§ **EXERCISE DESCRIPTION**:
Please turn the part of the entries that runs from the line containing "You are a computer-use" through the end of the entries into a numbered list, leaving out blank lines. Omit the pictures from your answer.

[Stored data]
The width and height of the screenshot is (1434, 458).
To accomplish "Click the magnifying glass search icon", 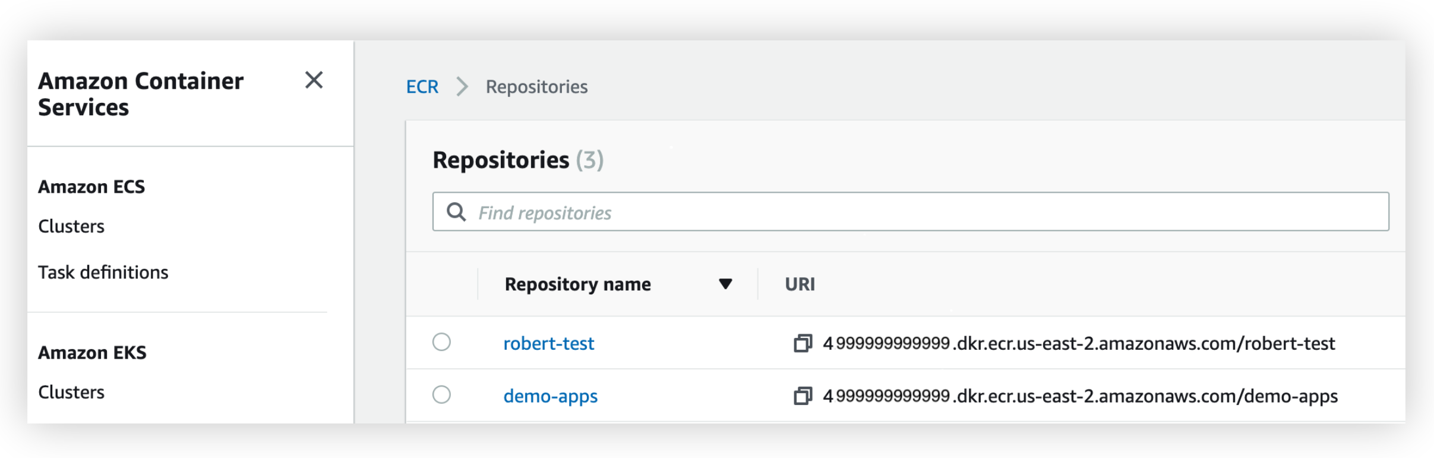I will pos(456,212).
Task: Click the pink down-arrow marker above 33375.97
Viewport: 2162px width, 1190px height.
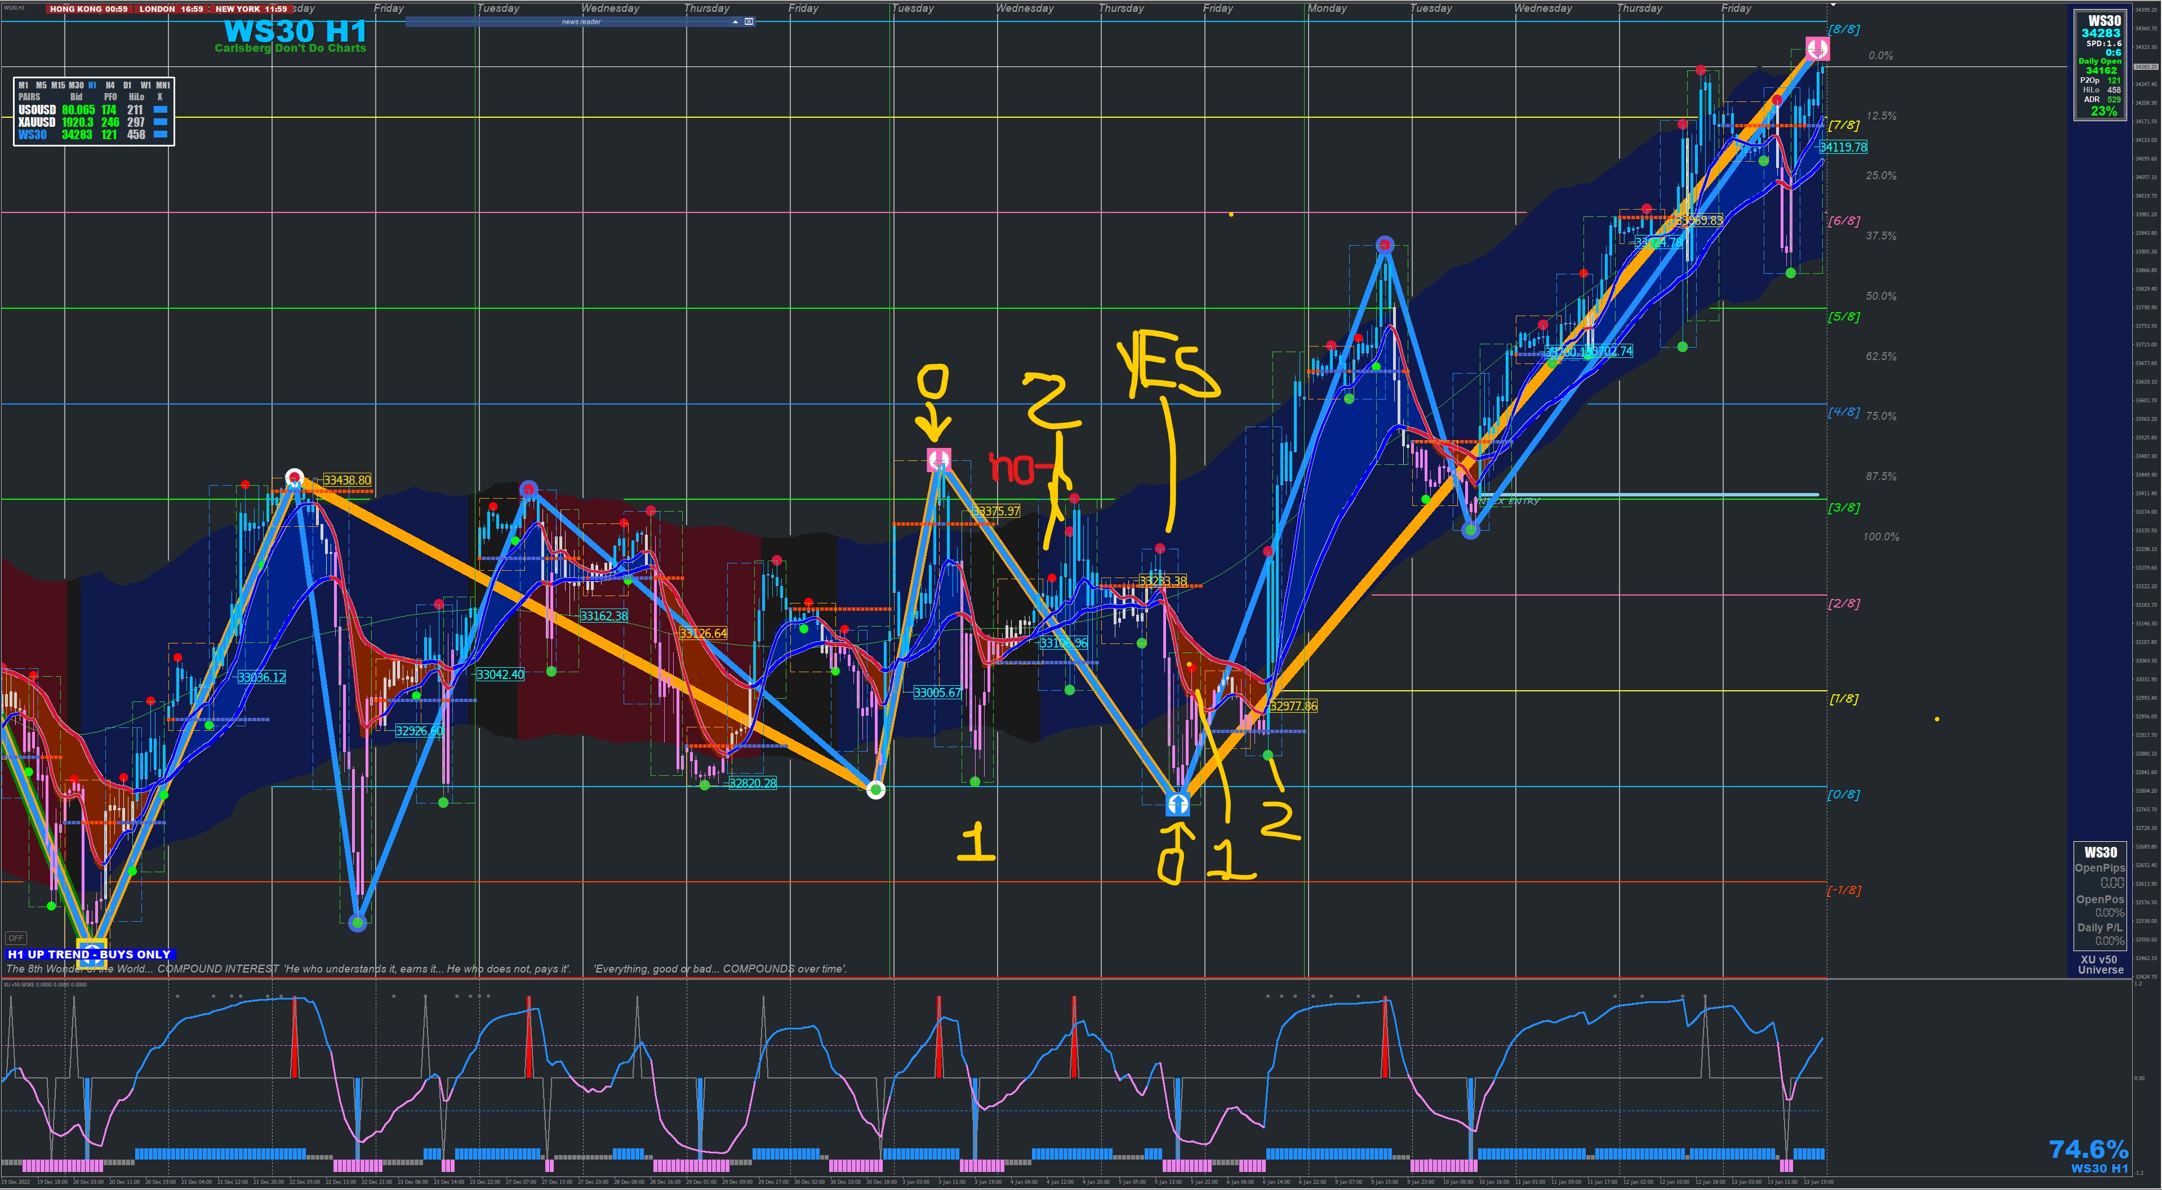Action: coord(938,459)
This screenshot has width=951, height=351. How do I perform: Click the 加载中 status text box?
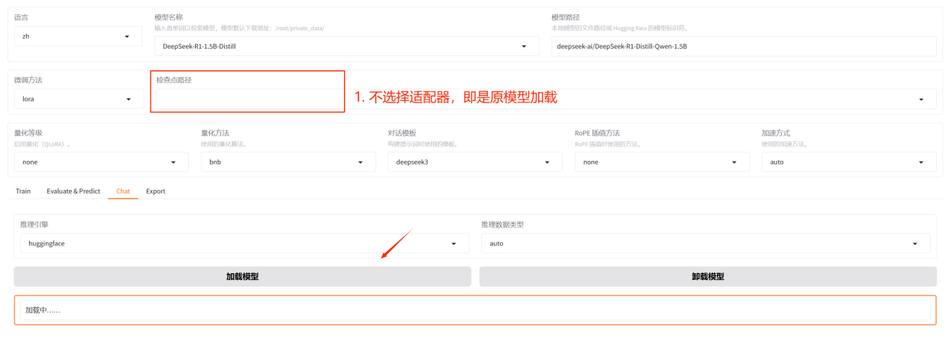(x=475, y=310)
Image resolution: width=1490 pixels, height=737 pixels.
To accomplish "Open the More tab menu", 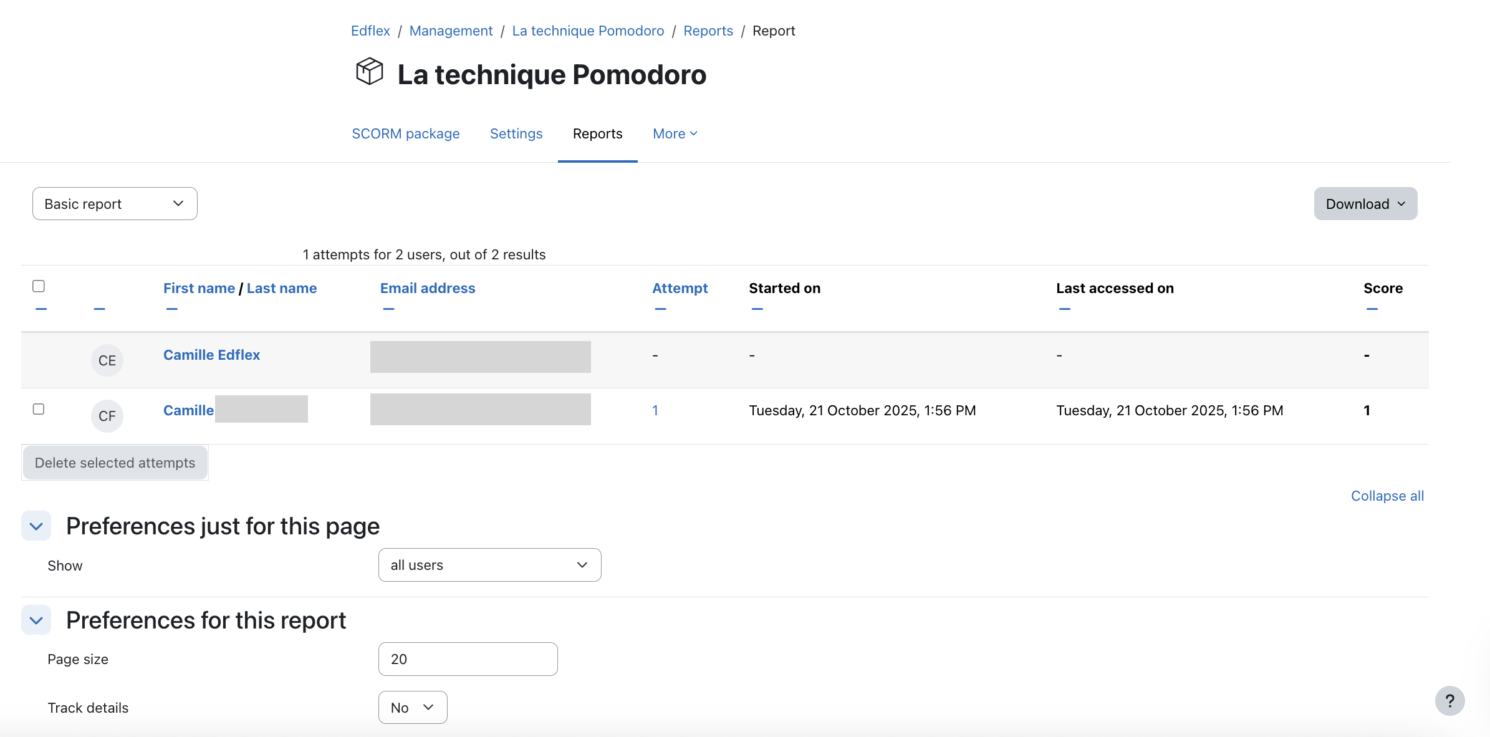I will (x=675, y=134).
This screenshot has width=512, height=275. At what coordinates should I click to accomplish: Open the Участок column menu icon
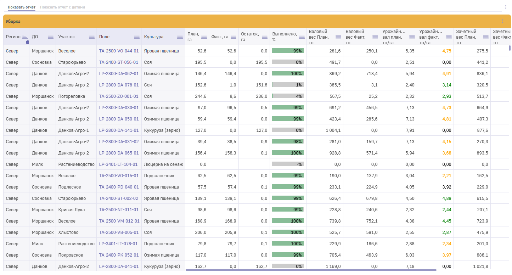[x=92, y=37]
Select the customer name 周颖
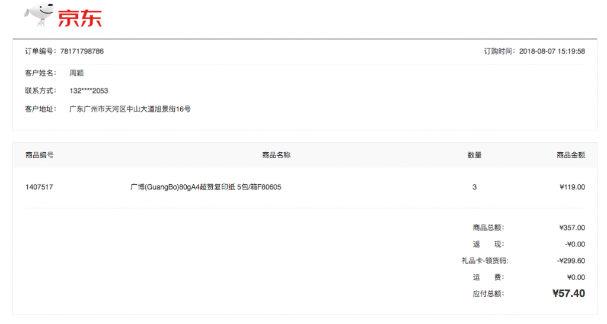Viewport: 607px width, 324px height. point(76,73)
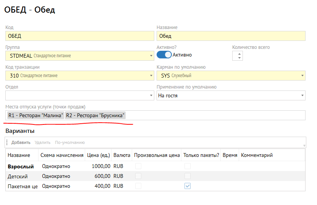Select the R2 - Ресторан "Брусника" tag
This screenshot has height=205, width=317.
pos(95,115)
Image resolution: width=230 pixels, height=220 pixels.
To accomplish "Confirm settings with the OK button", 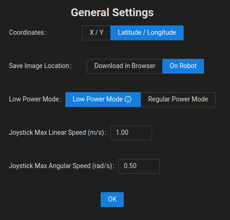I will [112, 200].
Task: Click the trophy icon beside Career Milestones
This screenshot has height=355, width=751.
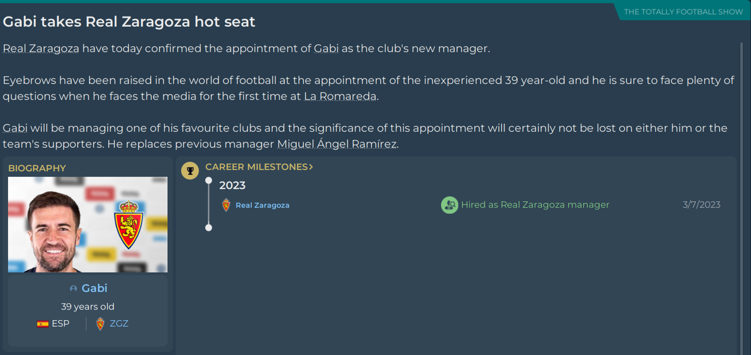Action: point(190,171)
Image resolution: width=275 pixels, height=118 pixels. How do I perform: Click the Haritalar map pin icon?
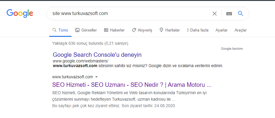[161, 30]
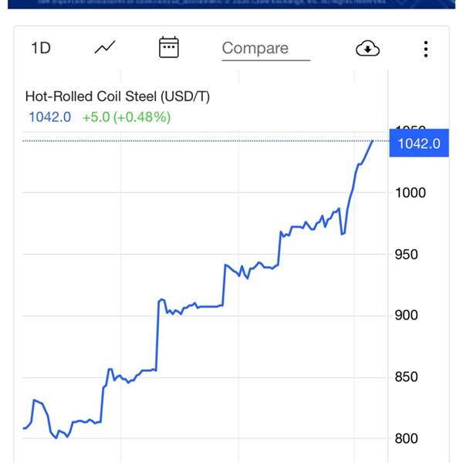This screenshot has width=463, height=463.
Task: Click the 850 axis label
Action: (407, 377)
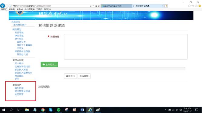Click the search magnifier in address bar

tap(91, 6)
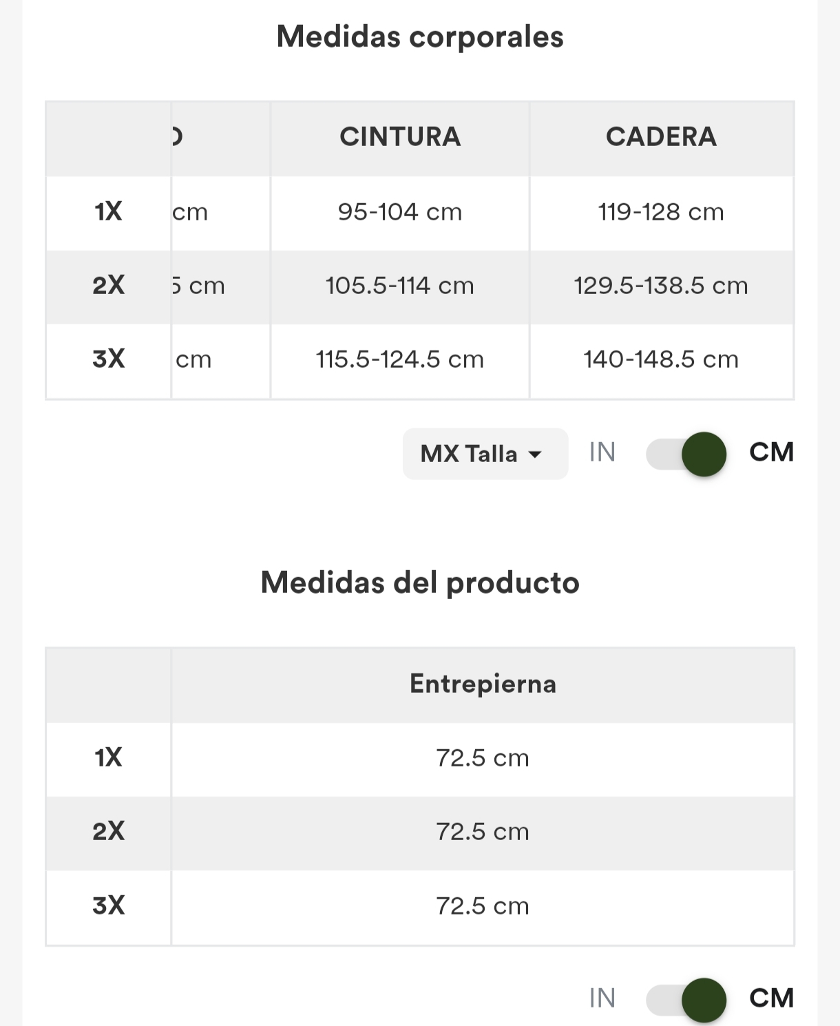Select CM label for body measurements
This screenshot has height=1026, width=840.
771,452
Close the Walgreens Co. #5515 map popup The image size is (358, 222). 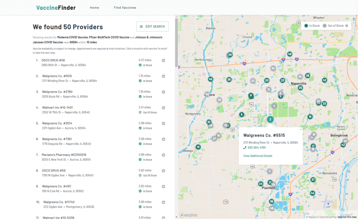tap(301, 129)
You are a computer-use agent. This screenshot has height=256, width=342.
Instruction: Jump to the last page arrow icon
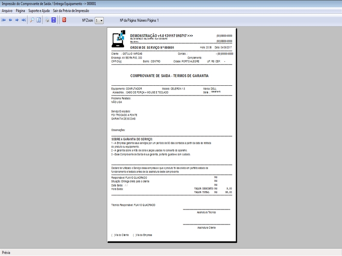click(x=24, y=20)
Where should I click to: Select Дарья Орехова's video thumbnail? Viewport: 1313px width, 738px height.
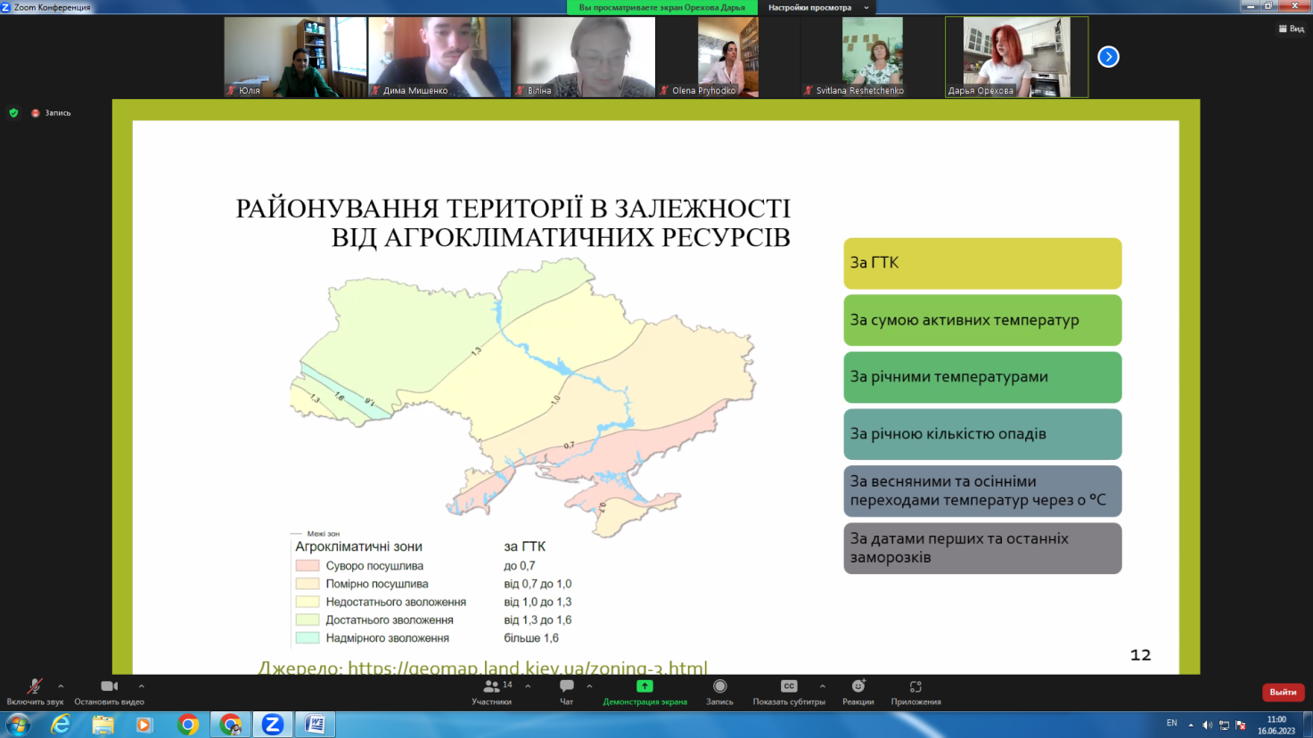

§ **COMPLETED TASK**:
1. You are a computer-use agent. This screenshot has height=256, width=342.
2. Instruction: Jump to the last page arrow icon
3. click(x=24, y=20)
4. Where should I click to: Select Дарья Орехова's video thumbnail? Viewport: 1313px width, 738px height.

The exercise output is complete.